Aujourd’hui l’Eglise fait mémoire de Saint Boniface. Né en Angleterre vers 675 sous le nom de Winifred, il fut très jeune attiré par l’idéal monastique. Ordonné prêtre à trente ans, il entendit l’appel de Dieu à se consacrer à la conversion des païens. En 716, avec quelques compagnons, il prend le chemin de la Frise, où échoua sa première initiative d’évangélisation à cause de l’opposition d’un chef local. S’étant rendu à Rome deux ans plus tard pour y rencontrer le Pape Grégoire II, il reçoit l’ordinatin épiscopale sous le nom de Boniface ; Le pape l’envoya en Germanie pour annoncer aux peuples de ce pays la foi du Christ.
Il fonda de nombreux monastères, masculins et féminins, lesquels constituèrent des phares de diffusion de la foi et de la culture chrétienne dans ces régions… A près de 80 ans, il projeta une nouvelle mission évangélisatrice… dans le pays qui avait vu ses premières expériences. Mais vers 754, des païens l’assassinèrent à Dokkum tandis qu’il célébrait la messe.

Ce que nous pouvons avant tout noté et retenir de Saint Boniface et qui fait écho à la première lecture d’aujourd’hui, c’est la centralité de la Parole, vécue et interprétée dans la foi de l’Église. Comme Paul, Boniface a prêché jusqu’au sacrifice suprême du martyre.
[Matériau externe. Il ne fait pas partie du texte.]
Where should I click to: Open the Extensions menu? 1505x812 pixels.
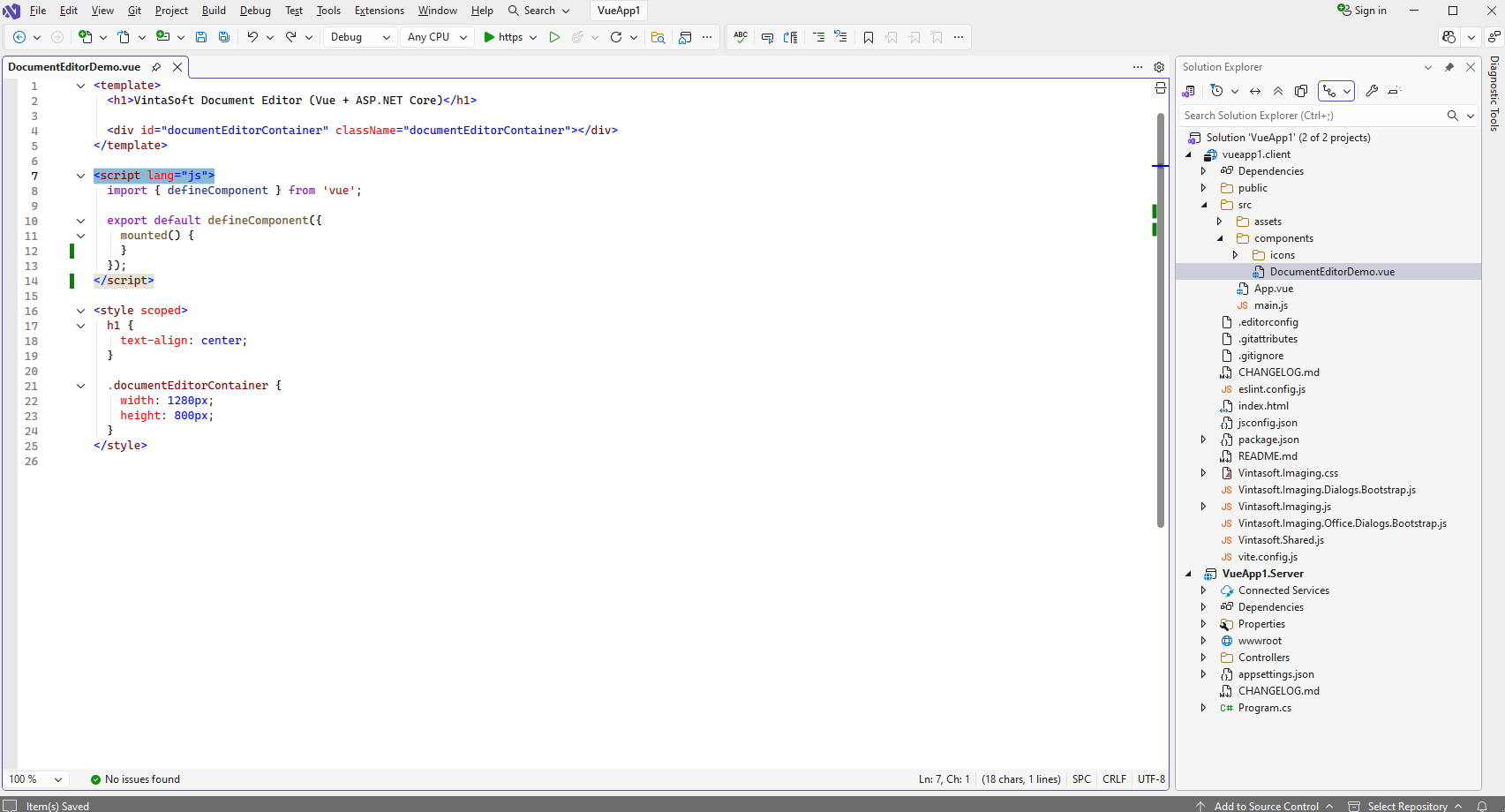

On peut également noté sa fidélité au siège apostolique, le principe central de son action missionnaire… Cet esprit de cohésion autour du Successeur de Pierre s’est transmis aux Églises objets de sa prédication, unissant à Rome l’Angleterre, l’Allemagne et la France. Ce facteur a grandement contribué à la constitution des racines chrétiennes de l’Europe, qui ont produit tant de fruits au cours des siècles suivants…

A la suite de Saint Boniface, demandons cette grâce d’accueillir dans nos vies la Parole de Dieu comme première référence, et à aimer sincèrement l’Église autour du Successeur de Pierre.